## Information provided
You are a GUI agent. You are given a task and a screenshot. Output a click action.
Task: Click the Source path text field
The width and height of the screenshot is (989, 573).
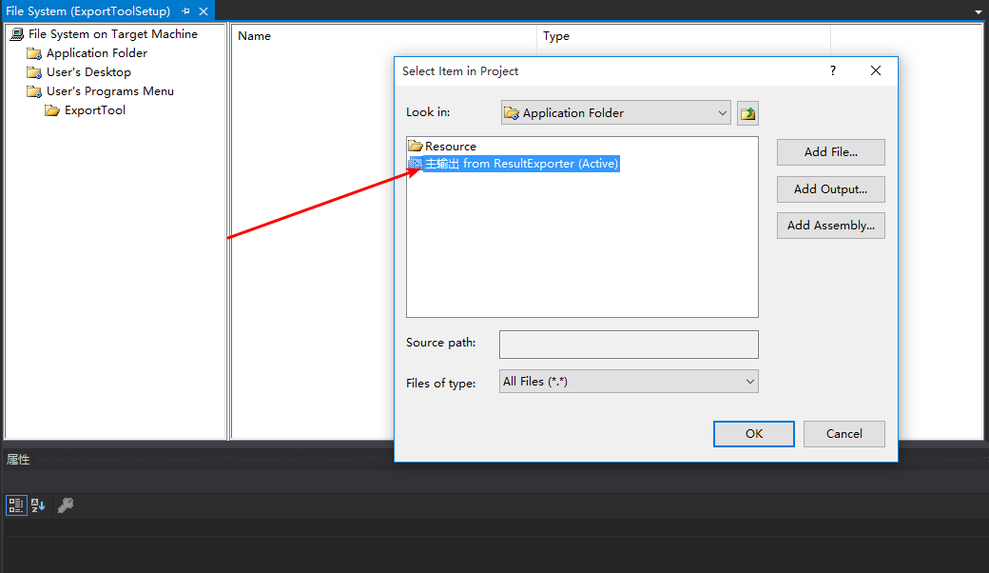(629, 345)
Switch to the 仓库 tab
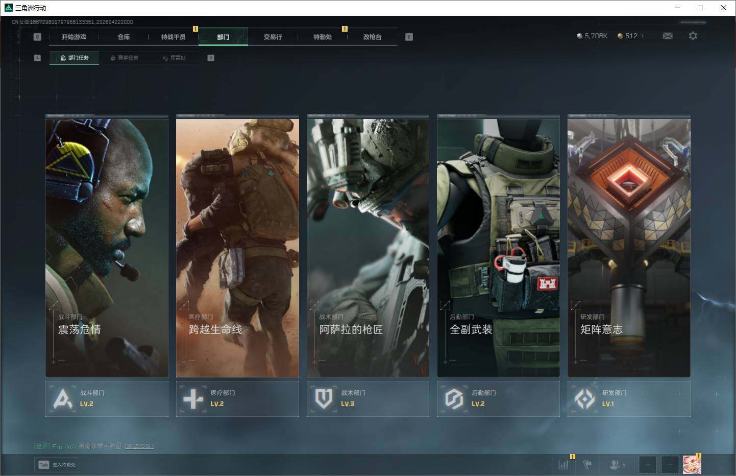Screen dimensions: 736x476 (124, 37)
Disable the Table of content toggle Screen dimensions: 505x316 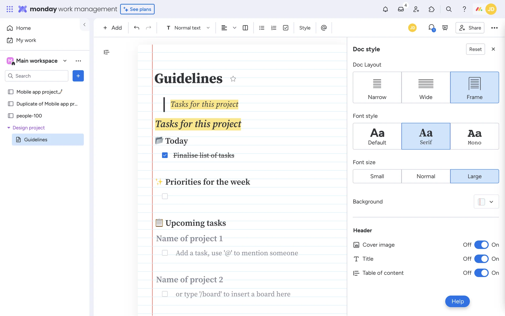click(x=481, y=273)

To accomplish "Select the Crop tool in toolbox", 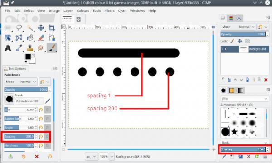I will point(52,28).

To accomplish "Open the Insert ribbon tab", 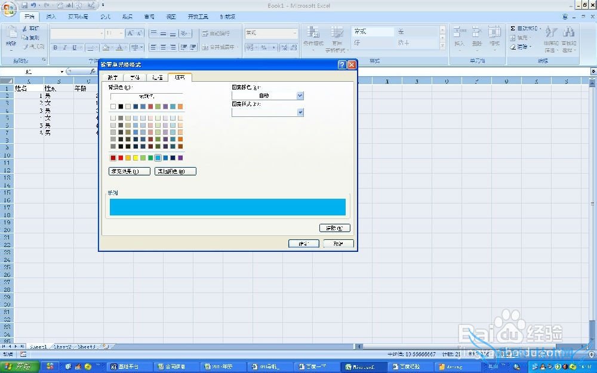I will pos(52,17).
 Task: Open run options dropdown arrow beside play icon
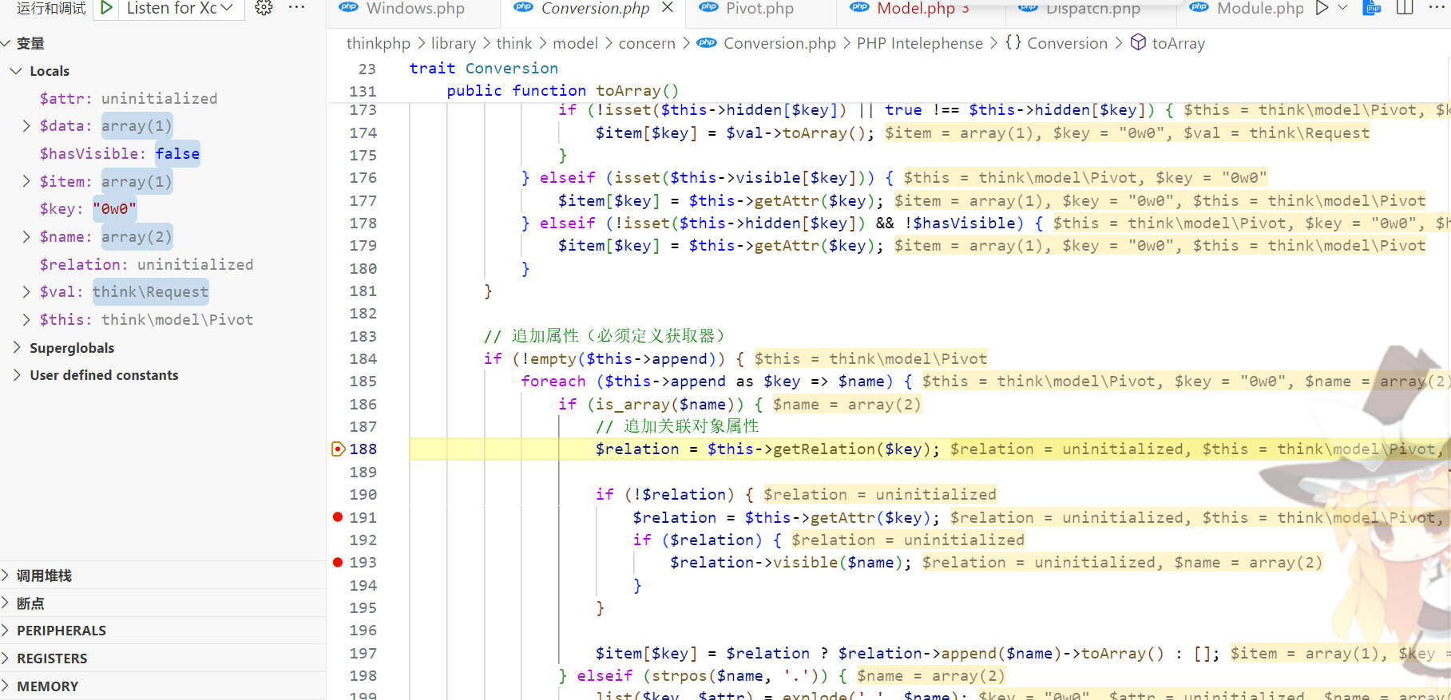coord(1342,8)
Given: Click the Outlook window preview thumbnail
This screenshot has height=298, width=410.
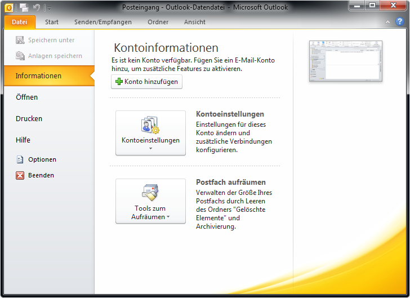Looking at the screenshot, I should [x=345, y=61].
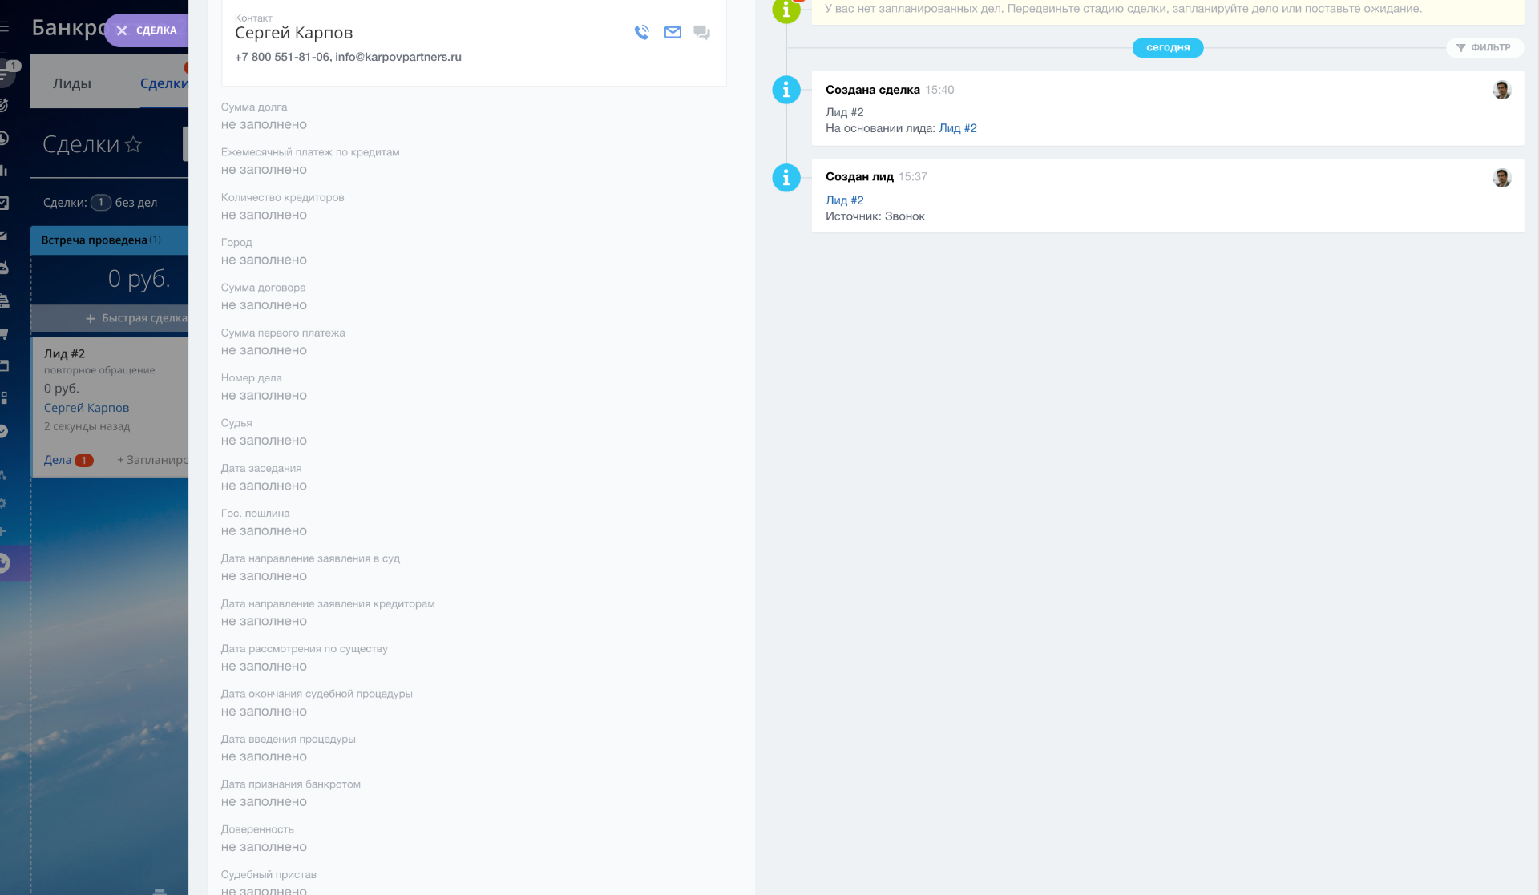1539x895 pixels.
Task: Send email to contact using envelope icon
Action: coord(673,33)
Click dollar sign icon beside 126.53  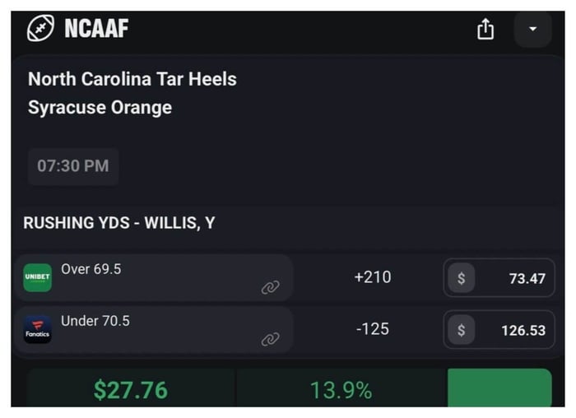click(461, 330)
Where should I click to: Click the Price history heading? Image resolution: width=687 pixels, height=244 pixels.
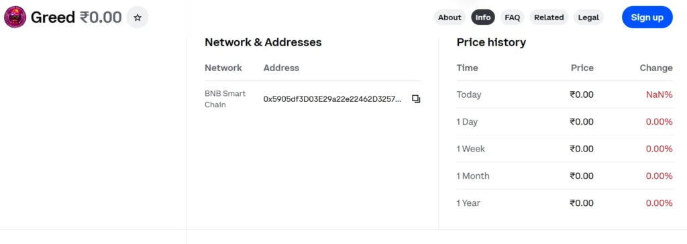[x=491, y=42]
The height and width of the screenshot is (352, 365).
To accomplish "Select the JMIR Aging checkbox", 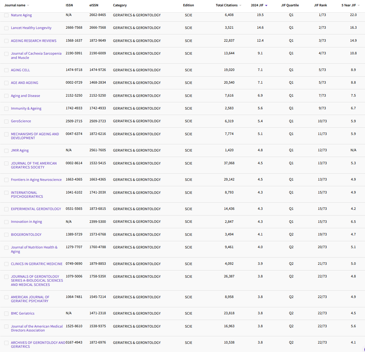I will click(6, 150).
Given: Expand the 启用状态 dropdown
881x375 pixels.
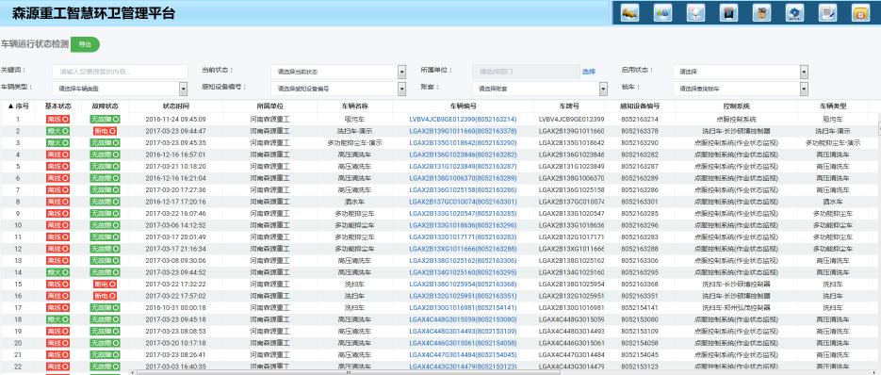Looking at the screenshot, I should [804, 72].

## Problem details
Please show every line of the data above that contains the string "width", treating case as significant.

## Solution
The width and height of the screenshot is (989, 573).
This screenshot has height=298, width=410.
Where should I click to: Click the Price history heading? Image resolution: width=687 pixels, height=244 pixels.
The height and width of the screenshot is (352, 365).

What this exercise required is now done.